Donnerstag, 10. Dezember 2015

Obskure Geldflüsse und Vertrauen



ein Leck auf dem Nachbardach wird geflickt. In rund 10m Höhe ohne Sicherung


obskure Schatten und Ausblicke

Bereits in der ersten Woche hatten wir eine Sitzung mit Othman und Salum, den beiden Besitzern, und Franziska, der Schweizerin, die ich angestellt habe, damit sie den Lukmaan etwas „professionalisiert“.
In der Sitzung habe ich gefordert, dass die Kosten reduziert werden müssten im Restaurant oder die Preise erhöht, oder beides etwas, denn Franziska hat herausgefunden, dass der sehr gut laufende Lukmaan eigentlich gar keinen Profit abwirft. Das Geld versickert. Ohne dass man das bisher so richtig bemerkt hätte, denn wenn Investitionen anstanden, hat Salum das Geld vom Renovationskonto genommen. In Afrika wird Geld immer dorthin verschoben, wo es gerade benötigt wird. Solange genug Geld vorhanden war haben sich so keine Probleme gezeigt.

[Datensätze aus einer Datensammlung]

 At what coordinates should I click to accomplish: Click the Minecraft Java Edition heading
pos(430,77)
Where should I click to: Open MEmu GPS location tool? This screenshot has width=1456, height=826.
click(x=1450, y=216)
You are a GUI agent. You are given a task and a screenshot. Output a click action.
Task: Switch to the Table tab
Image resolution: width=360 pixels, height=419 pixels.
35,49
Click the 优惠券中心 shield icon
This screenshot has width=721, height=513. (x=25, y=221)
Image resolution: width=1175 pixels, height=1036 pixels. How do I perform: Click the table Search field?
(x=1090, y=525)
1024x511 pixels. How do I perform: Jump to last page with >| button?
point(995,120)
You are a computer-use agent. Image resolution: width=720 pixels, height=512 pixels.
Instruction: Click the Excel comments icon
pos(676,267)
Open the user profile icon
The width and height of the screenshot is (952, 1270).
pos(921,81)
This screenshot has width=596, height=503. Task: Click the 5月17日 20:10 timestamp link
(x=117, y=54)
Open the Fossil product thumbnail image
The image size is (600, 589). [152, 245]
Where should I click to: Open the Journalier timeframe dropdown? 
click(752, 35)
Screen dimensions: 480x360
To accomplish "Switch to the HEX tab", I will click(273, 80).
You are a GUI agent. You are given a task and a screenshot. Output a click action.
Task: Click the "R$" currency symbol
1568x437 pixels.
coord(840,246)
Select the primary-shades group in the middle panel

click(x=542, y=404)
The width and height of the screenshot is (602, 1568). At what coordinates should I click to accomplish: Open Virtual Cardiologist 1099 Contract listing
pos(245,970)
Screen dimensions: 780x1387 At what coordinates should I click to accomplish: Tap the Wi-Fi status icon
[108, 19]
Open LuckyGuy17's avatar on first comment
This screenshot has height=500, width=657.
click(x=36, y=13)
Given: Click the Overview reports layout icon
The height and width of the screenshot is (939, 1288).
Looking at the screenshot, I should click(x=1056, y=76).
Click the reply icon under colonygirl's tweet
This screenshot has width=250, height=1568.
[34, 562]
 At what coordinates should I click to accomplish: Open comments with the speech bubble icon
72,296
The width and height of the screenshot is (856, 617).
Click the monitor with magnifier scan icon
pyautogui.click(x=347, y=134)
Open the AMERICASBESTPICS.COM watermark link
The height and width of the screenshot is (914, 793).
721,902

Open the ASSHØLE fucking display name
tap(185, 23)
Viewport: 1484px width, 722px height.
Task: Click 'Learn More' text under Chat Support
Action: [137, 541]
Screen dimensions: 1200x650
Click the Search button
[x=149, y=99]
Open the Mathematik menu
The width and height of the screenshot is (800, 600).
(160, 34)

• DIE AUFGABE: Gib den Ausgangstext über obskure Geldflüsse und Vertrauen vollständig und Wort für Wort wieder.

• ERLEDIGTE AUFGABE:
Donnerstag, 10. Dezember 2015

Obskure Geldflüsse und Vertrauen



ein Leck auf dem Nachbardach wird geflickt. In rund 10m Höhe ohne Sicherung


obskure Schatten und Ausblicke

Bereits in der ersten Woche hatten wir eine Sitzung mit Othman und Salum, den beiden Besitzern, und Franziska, der Schweizerin, die ich angestellt habe, damit sie den Lukmaan etwas „professionalisiert“.
In der Sitzung habe ich gefordert, dass die Kosten reduziert werden müssten im Restaurant oder die Preise erhöht, oder beides etwas, denn Franziska hat herausgefunden, dass der sehr gut laufende Lukmaan eigentlich gar keinen Profit abwirft. Das Geld versickert. Ohne dass man das bisher so richtig bemerkt hätte, denn wenn Investitionen anstanden, hat Salum das Geld vom Renovationskonto genommen. In Afrika wird Geld immer dorthin verschoben, wo es gerade benötigt wird. Solange genug Geld vorhanden war haben sich so keine Probleme gezeigt.